### Multiscale Modeling and Computation of Optically Manipulated Nano Devices

- Series
- Applied and Computational Mathematics Seminar
- Time
- Monday, October 7, 2019 - 13:55 for 1 hour (actually 50 minutes)
- Location
- Skiles 005
- Speaker
- Professor Di Liu – Michigan State University

We present a multiscale modeling and computational scheme for optical-

mechanical responses of nanostructures. The multi-physical nature of

the problem is a result of the interaction between the electromagnetic

(EM) field, the molecular motion, and the electronic excitation. To

balance accuracy and complexity, we adopt the semi-classical approach

that the EM field is described classically by the Maxwell equations,

and the charged particles follow the Schr ̈oidnger equations quantum

mechanically.

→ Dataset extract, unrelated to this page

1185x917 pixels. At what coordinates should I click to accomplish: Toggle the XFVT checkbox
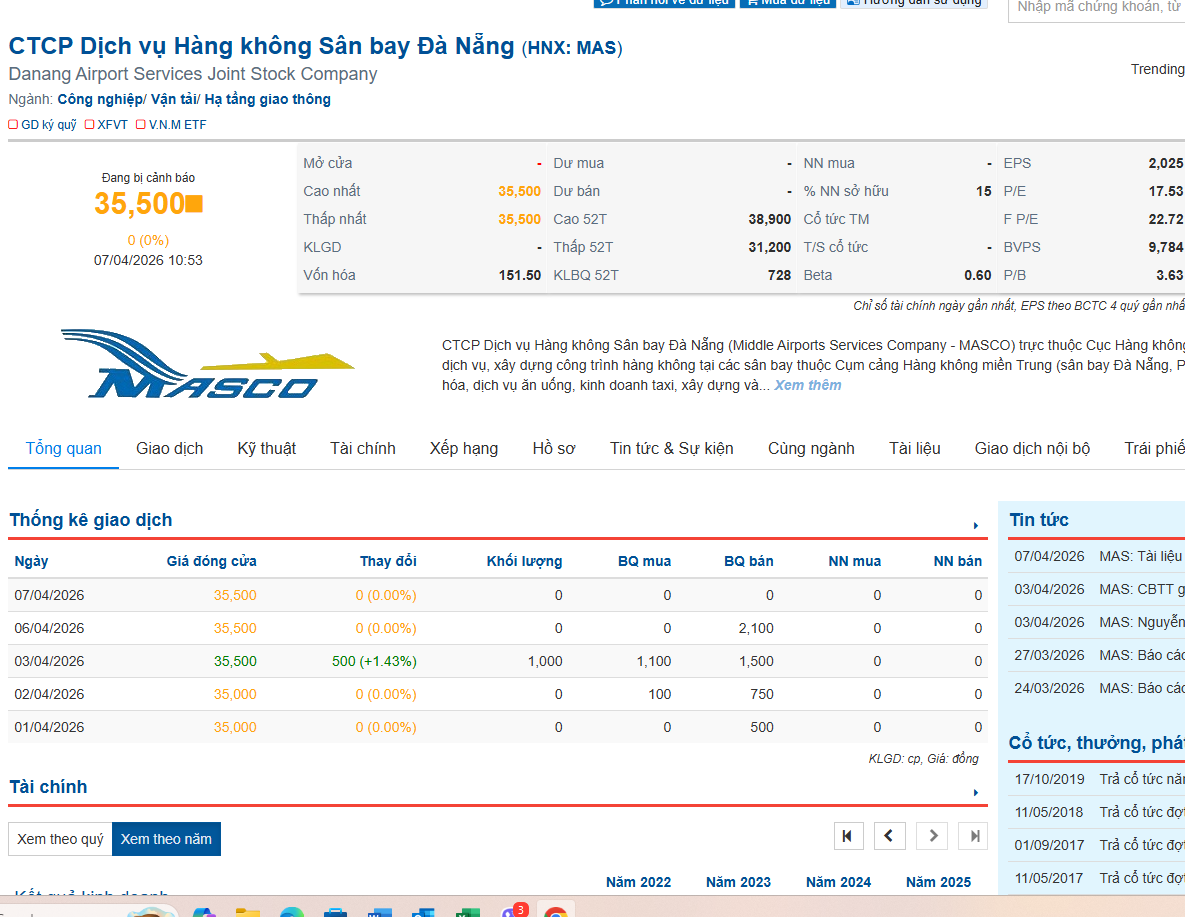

To overcome the numerical challenge of solving the high

dimensional multi-component many- body Schr ̈odinger equations, we

further simplify the model with the Ehrenfest molecular dynamics to

determine the motion of the nuclei, and use the Time- Dependent

Current Density Functional Theory (TD-CDFT) to calculate the

excitation of the electrons. This leads to a system of coupled

equations that computes the electromagnetic field, the nuclear

positions, and the electronic current and charge densities

simultaneously. In the regime of linear responses, the resonant

frequencies initiating the out-of-equilibrium optical-mechanical

responses can be formulated as an eigenvalue problem. A

self-consistent multiscale method is designed to deal with the well

separated space scales. The isomerization of Azobenzene is presented as a numerical example.